Susan Kline was never one thing at any point in time except when she was working. In her youth she had received local recognition for her ceramics but she never took her talents seriously until after Sara was born.

Her tiny shop and online store ended up being rather lucrative despite how poorly Susan had managed it on her own until she finally hired an assistant. Some of her pieces had even ended up in museums.
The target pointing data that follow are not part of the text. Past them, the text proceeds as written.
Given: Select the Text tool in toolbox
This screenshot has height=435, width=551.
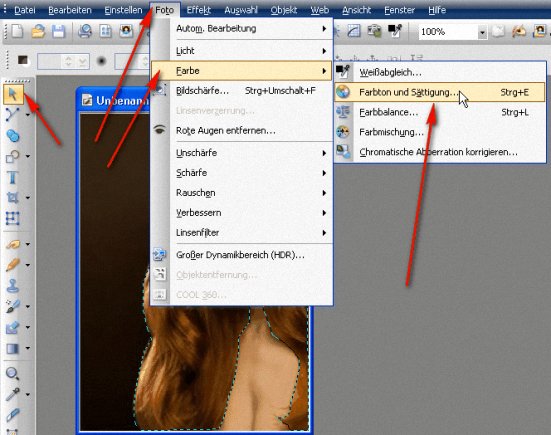Looking at the screenshot, I should 13,177.
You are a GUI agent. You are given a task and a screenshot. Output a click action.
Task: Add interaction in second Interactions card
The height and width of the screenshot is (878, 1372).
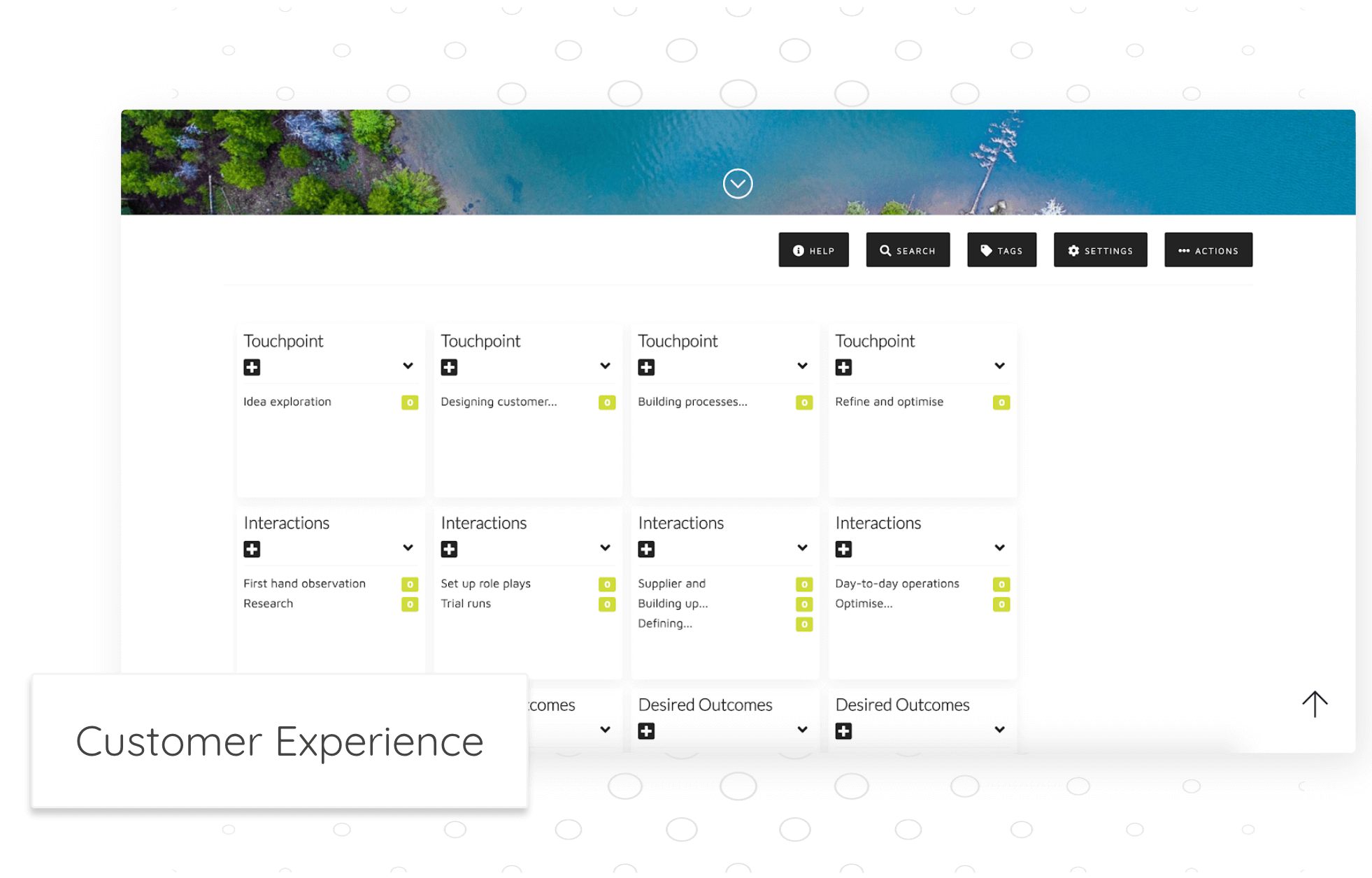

And yet she was always consumed with a mania to produce. “I’m feeling like something is incubating right now and I just need to call it forth!” She would say this each time she was trying a new technique, increasing her hours spent in the studio listening to piano music on cassette.

Both Sara and her brother had given up on trying to decipher their mother and eventually found peace in the distant relationship they had shared. They admired her from afar for her talent of course but mostly for her whimsical way of operating through the world. Her death however, created a kink in the abnormal normalcy that they had grown comfortable with.

“Will you miss her?” Leo asked. He had known of Sara’s unorthodox relationship with her mother.

“I think I’ve missed her my whole life.”